Exercise details:
Copy every line of the records below word for word, changing or leaving out nothing.

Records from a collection

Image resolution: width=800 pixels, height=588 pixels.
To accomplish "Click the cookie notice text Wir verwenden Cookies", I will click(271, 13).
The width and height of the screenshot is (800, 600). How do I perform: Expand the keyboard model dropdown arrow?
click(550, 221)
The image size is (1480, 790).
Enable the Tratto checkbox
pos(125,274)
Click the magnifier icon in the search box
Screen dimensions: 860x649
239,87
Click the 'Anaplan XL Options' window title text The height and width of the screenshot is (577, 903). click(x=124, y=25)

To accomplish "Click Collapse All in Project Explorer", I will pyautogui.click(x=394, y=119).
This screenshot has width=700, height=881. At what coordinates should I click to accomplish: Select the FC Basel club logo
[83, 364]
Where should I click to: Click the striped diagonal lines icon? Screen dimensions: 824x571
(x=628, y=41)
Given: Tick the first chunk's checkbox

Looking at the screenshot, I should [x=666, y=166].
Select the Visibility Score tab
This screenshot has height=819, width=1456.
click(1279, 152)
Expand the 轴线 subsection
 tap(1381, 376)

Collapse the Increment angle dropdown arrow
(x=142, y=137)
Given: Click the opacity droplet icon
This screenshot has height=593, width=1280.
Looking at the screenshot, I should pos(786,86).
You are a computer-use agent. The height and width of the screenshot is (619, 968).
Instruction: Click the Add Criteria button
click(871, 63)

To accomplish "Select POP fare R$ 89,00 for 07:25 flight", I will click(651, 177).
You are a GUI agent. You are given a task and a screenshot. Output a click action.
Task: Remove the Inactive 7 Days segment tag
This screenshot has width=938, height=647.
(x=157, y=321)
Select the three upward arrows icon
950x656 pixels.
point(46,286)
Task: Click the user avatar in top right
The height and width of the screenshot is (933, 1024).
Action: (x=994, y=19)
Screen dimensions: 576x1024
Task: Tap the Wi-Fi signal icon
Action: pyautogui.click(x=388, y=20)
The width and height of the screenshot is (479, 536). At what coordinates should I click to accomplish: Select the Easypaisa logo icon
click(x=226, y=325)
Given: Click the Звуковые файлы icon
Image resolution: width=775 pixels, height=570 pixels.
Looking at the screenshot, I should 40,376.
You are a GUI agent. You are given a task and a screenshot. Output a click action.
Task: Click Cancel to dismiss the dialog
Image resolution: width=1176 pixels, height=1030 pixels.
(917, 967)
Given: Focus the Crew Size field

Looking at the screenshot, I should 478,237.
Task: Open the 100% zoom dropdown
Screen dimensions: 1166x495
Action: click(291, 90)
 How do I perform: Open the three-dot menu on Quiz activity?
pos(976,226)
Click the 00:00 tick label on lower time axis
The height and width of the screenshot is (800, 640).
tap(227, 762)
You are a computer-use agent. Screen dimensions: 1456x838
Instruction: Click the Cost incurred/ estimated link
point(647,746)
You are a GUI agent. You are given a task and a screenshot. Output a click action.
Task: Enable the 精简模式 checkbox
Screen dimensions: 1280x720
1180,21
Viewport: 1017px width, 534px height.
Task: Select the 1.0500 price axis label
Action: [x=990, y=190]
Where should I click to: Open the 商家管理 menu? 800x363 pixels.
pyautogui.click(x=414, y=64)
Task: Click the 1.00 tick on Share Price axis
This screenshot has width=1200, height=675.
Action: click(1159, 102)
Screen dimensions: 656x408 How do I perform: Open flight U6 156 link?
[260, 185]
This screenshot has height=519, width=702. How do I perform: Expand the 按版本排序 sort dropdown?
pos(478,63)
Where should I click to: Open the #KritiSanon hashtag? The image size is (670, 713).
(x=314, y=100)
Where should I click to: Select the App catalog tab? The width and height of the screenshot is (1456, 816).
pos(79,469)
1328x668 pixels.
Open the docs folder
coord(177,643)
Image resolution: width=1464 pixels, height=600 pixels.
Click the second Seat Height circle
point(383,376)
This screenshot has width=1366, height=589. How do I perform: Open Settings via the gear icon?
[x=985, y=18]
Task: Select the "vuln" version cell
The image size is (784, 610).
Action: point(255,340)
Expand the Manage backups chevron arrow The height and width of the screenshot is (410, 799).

Output for this task:
Image resolution: width=800 pixels, height=588 pixels.
To accomplish "Click the cookie notice text Wir verwenden Cookies", I will click(271, 13).
The width and height of the screenshot is (800, 600). How do I perform: Expand the keyboard model dropdown arrow?
click(550, 221)
The image size is (1480, 790).
Enable the Tratto checkbox
pos(125,274)
Click the magnifier icon in the search box
Screen dimensions: 860x649
239,87
Click the 'Anaplan XL Options' window title text The height and width of the screenshot is (577, 903). click(x=124, y=25)

To accomplish "Click Collapse All in Project Explorer", I will pyautogui.click(x=394, y=119).
This screenshot has width=700, height=881. At what coordinates should I click to accomplish: Select the FC Basel club logo
[83, 364]
Where should I click to: Click the striped diagonal lines icon? Screen dimensions: 824x571
(x=628, y=41)
Given: Tick the first chunk's checkbox

Looking at the screenshot, I should [x=666, y=166].
Select the Visibility Score tab
This screenshot has height=819, width=1456.
click(1279, 152)
Expand the 轴线 subsection
 tap(1381, 376)

Collapse the Increment angle dropdown arrow
(x=142, y=137)
Given: Click the opacity droplet icon
This screenshot has height=593, width=1280.
Looking at the screenshot, I should pos(786,86).
You are a computer-use agent. The height and width of the screenshot is (619, 968).
Instruction: Click the Add Criteria button
click(871, 63)

To accomplish "Select POP fare R$ 89,00 for 07:25 flight", I will click(651, 177).
You are a GUI agent. You are given a task and a screenshot. Output a click action.
Task: Remove the Inactive 7 Days segment tag
This screenshot has width=938, height=647.
(x=157, y=321)
Select the three upward arrows icon
950x656 pixels.
point(46,286)
Task: Click the user avatar in top right
The height and width of the screenshot is (933, 1024).
Action: (x=994, y=19)
Screen dimensions: 576x1024
Task: Tap the Wi-Fi signal icon
Action: pyautogui.click(x=388, y=20)
The width and height of the screenshot is (479, 536). At what coordinates should I click to accomplish: Select the Easypaisa logo icon
click(x=226, y=325)
Given: Click the Звуковые файлы icon
Image resolution: width=775 pixels, height=570 pixels.
Looking at the screenshot, I should 40,376.
You are a GUI agent. You are given a task and a screenshot. Output a click action.
Task: Click Cancel to dismiss the dialog
Image resolution: width=1176 pixels, height=1030 pixels.
(917, 967)
Given: Focus the Crew Size field

Looking at the screenshot, I should 478,237.
Task: Open the 100% zoom dropdown
Screen dimensions: 1166x495
Action: click(291, 90)
 How do I perform: Open the three-dot menu on Quiz activity?
pos(976,226)
Click the 00:00 tick label on lower time axis
The height and width of the screenshot is (800, 640).
tap(227, 762)
You are a computer-use agent. Screen dimensions: 1456x838
Instruction: Click the Cost incurred/ estimated link
point(647,746)
You are a GUI agent. You are given a task and a screenshot. Output a click action.
Task: Enable the 精简模式 checkbox
Screen dimensions: 1280x720
1180,21
Viewport: 1017px width, 534px height.
Task: Select the 1.0500 price axis label
Action: [x=990, y=190]
Where should I click to: Open the 商家管理 menu? 800x363 pixels.
pyautogui.click(x=414, y=64)
Task: Click the 1.00 tick on Share Price axis
This screenshot has width=1200, height=675.
Action: click(1159, 102)
Screen dimensions: 656x408 How do I perform: Open flight U6 156 link?
[260, 185]
This screenshot has height=519, width=702. How do I perform: Expand the 按版本排序 sort dropdown?
pos(478,63)
Where should I click to: Open the #KritiSanon hashtag? The image size is (670, 713).
(x=314, y=100)
Where should I click to: Select the App catalog tab? The width and height of the screenshot is (1456, 816).
pos(79,469)
1328x668 pixels.
Open the docs folder
coord(177,643)
Image resolution: width=1464 pixels, height=600 pixels.
Click the second Seat Height circle
point(383,376)
This screenshot has width=1366, height=589. How do I perform: Open Settings via the gear icon?
[x=985, y=18]
Task: Select the "vuln" version cell
The image size is (784, 610).
Action: point(255,340)
Expand the Manage backups chevron arrow The height and width of the screenshot is (410, 799).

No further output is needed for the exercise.